Just a quick question on the identity matrix

[Jyupiter]

I'm just wondering, is an identity matrix, say I₃ considered as an elementary matrix? It's obviously possible, since we can multiply any row of I with a constant 1. I'm just curious if there is a restriction for rescaling with a constant 1.

 

[HallsofIvy]

Yes, the identity matrix is an elementary matrix (perhaps the most elementary!). An "elementary matrix" is any matrix that is derived from the identity matrix by doing anyone of the three "row-reduction" steps:
1) Multiply every number in a single row by a constant.
2) Swap two rows.
3) Replace one row by itself plus or minus a constant times another row.
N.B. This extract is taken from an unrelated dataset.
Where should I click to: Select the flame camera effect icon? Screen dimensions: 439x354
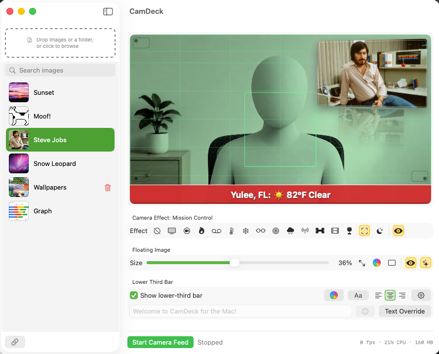(x=201, y=231)
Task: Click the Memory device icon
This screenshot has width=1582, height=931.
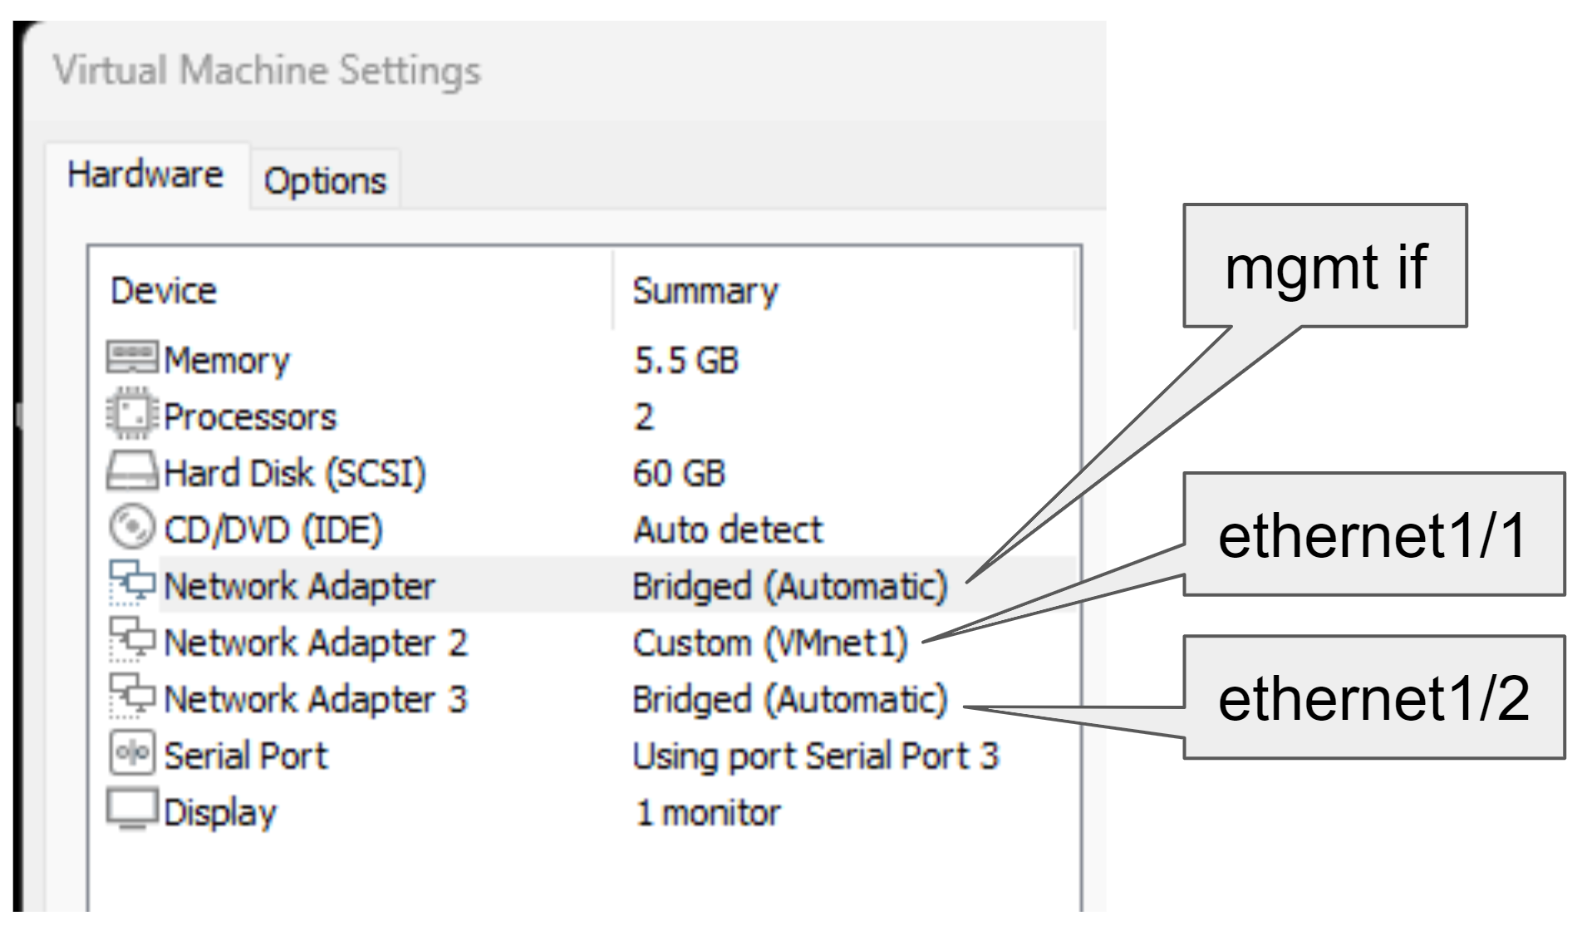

You can get the identity matrix from the matrix by, as you say "multiply every number in one row by the constant 1" or by "replace one row by itself plus or minus 0 times another row".

 

[Jyupiter]

Thanks for the quick reply! What you said made sense. About the self-swapping row operation though, Hefferon's text stated that it's not allowed (said it has something to do with determinants later; I'm not that far into LA yet!). Is that restriction not the convention?

 

[HallsofIvy]

I've never heard of such a restriction. If you are talking about determinants (elementary matrices and row-reduction are used for much more) then swapping two rows just multiplies the determinant by -1.

 

[Jyupiter]

I'm sorry for being unclear in my previous reply. What I meant by "self-swapping" is replacing a row in a matrix by itself, e.g. Row 2 swaps with Row 2. I have no idea what determinants are yet, but perhaps its because of this that "self-swapping" is not allowed? As you could always arbitrarily replace a row by itself and as a result you'll get a different answer... In any case, I apologize if I am being a tad bit confusing!